Frühjahrsputz - Wie entrümpel ich meine Rede?



Hurra. Endlich ist der Frühling da. Zeit für einen Frühjahrsputz in deinen eigenen vier Wänden und für deine Rede. Warum?


Reden sind voll mit Sprachmüll.


Wie kannst du deine Rede wieder auf Hochglanz bringen ? Einfach deine Rede entrümpeln. Gnadenlos.


1. Weg mit endlosen Begrüßungen


Wie fangen die meisten Reden an? Mit einem mintutenlangen Begrüßungsmarathon. Schlechte Beispiele für Begrüßungen erspare ich dir.


Denn welche Frage geht deinen Zuhörern durch den Kopf? Wann fängt der Redner endlich an? Deshalb gehören minutenlange Begrüßungen in den Müll.


Fange sofort mit deiner Rede an. Ein Hallo, Moin, Servus oder den Klassiker "Sehr geehrte Damen und Herren" kannst du später nachschieben.


2. Weg mit der langweiligen Agenda


Was kommt nach der Begrüßung? Die langweilige Agenda mit den Themen auf einer Power Point Folie.


Was denkt dein Publikum? Die Agenda habe ich schon mit der Einladung bekommen und gelesen.


Wann geht es endlich los? Verzichte auf langweilige und inhaltslose Themenübersichten und komm sofort zur Sache .


3. Weg mit trockenen Zahlen


Und was kommt nach der Agenda? Die nächste Power Point Folie mit Zahlen, Daten, Fakten. Spätestens jetzt schalten deine Zuhörer ab.

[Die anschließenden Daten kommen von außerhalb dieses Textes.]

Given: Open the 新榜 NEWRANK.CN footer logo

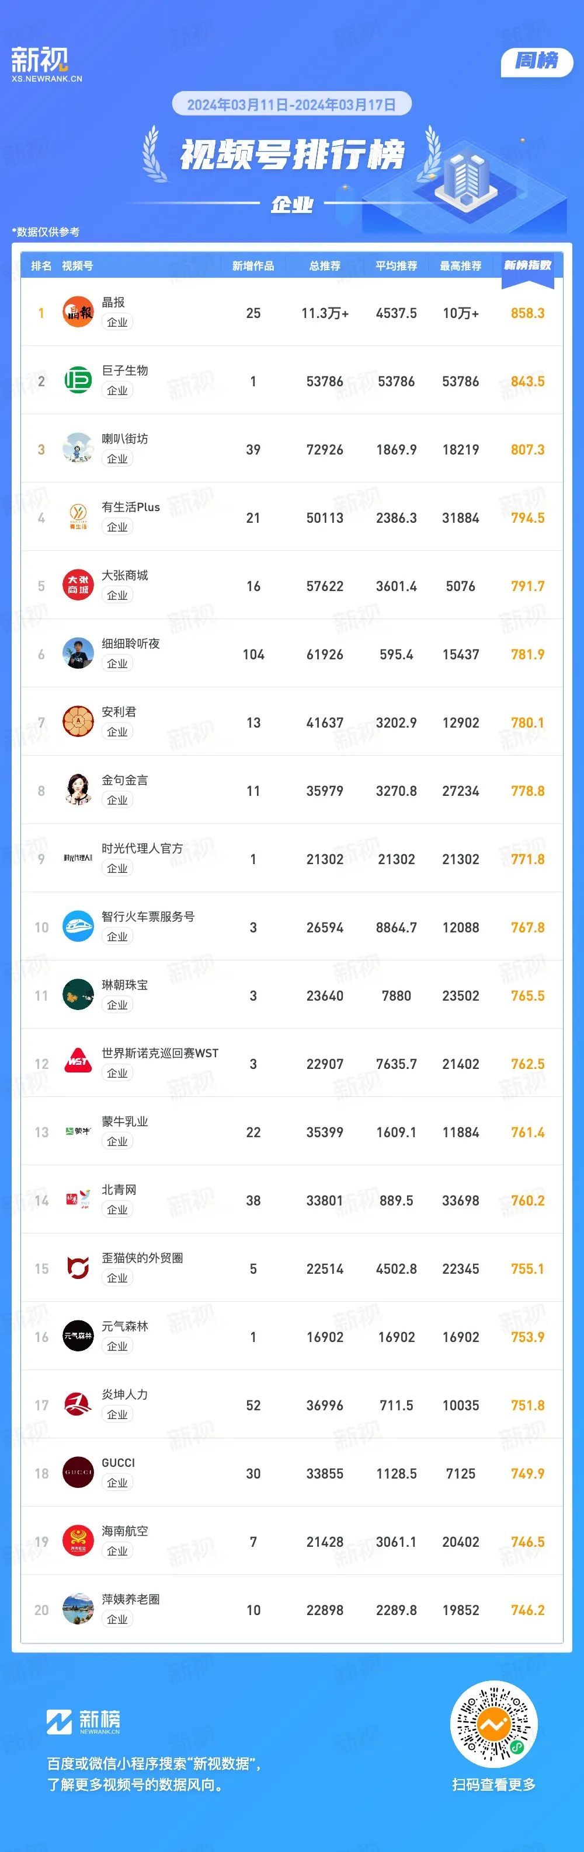Looking at the screenshot, I should pyautogui.click(x=83, y=1721).
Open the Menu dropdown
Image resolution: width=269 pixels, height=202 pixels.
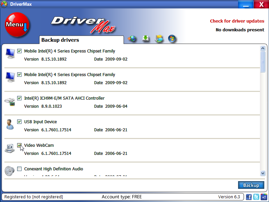17,25
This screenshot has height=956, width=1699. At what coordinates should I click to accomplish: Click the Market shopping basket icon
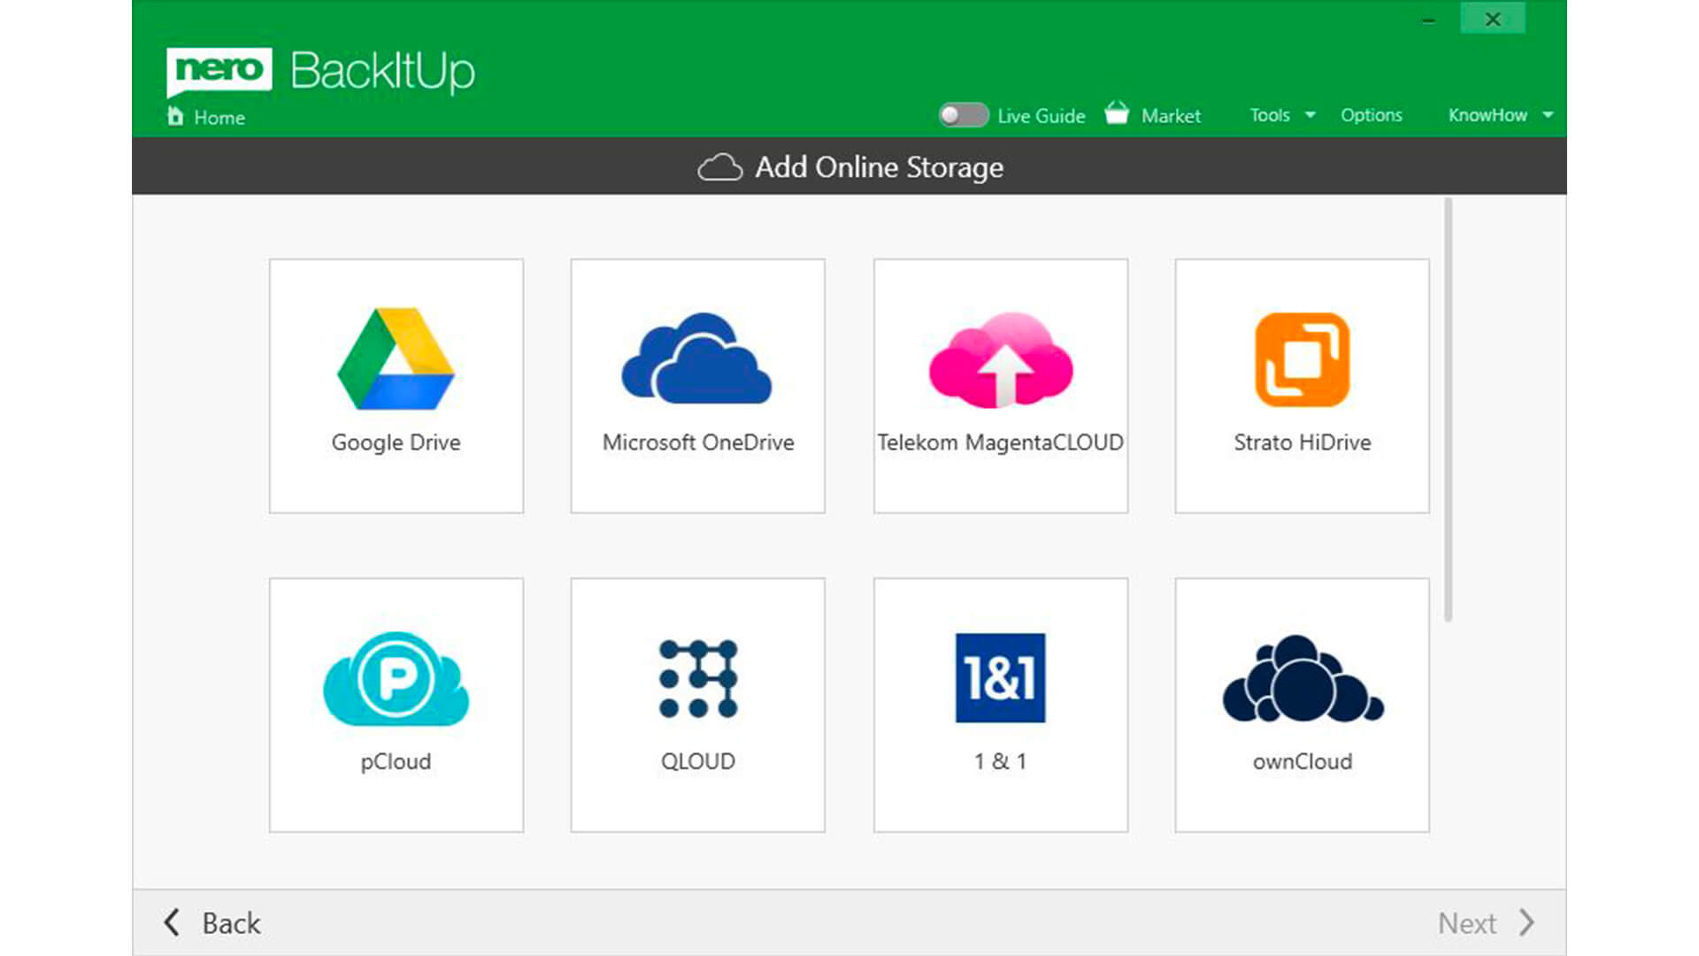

Denn kein Mensch kann sich die vielen Zahlen und bunten Charts merken.Oder erinnerst du dich noch an die Zahlenfluten, die dir auf dem letzten Meeting präsentiert wurden?


Tappe daher nicht wie andere Redner in die Zahlenfalle. Konzentriere dich auf die wichtigsten Zahlen und mache diese durch konkrete Bespiele, bildhafte Vergleiche oder Geschichten lebendig.


Wandle Prozentzahlen in konkrete Zahlen um, damit deine Zuhörer nicht selbst rechen oder den Taschenrecher auf ihrem Smartphone zücken müssen.


4. Weg mit Sprachmüll


Wische Konjunktive wie möchte, könnte, würde aus deiner Rede. Sie schwächen deine Redebotschaft und dich als Redner auch.


Füllwörter spülen im Prinzip deine Rede weich. Hast du das Füllwort in meinem Satz gefunden? Im Prinzip ist ein Füllwort und gehört in die Tonne. Fülllaute wie Äh oder Ähm auch.


Verbanne Verneinungen in den Keller. Beispiel: „Die wirtschaftliche Lage ist nicht schlecht.“ Nicht schlecht ist gut. Und nicht gut ist schlecht.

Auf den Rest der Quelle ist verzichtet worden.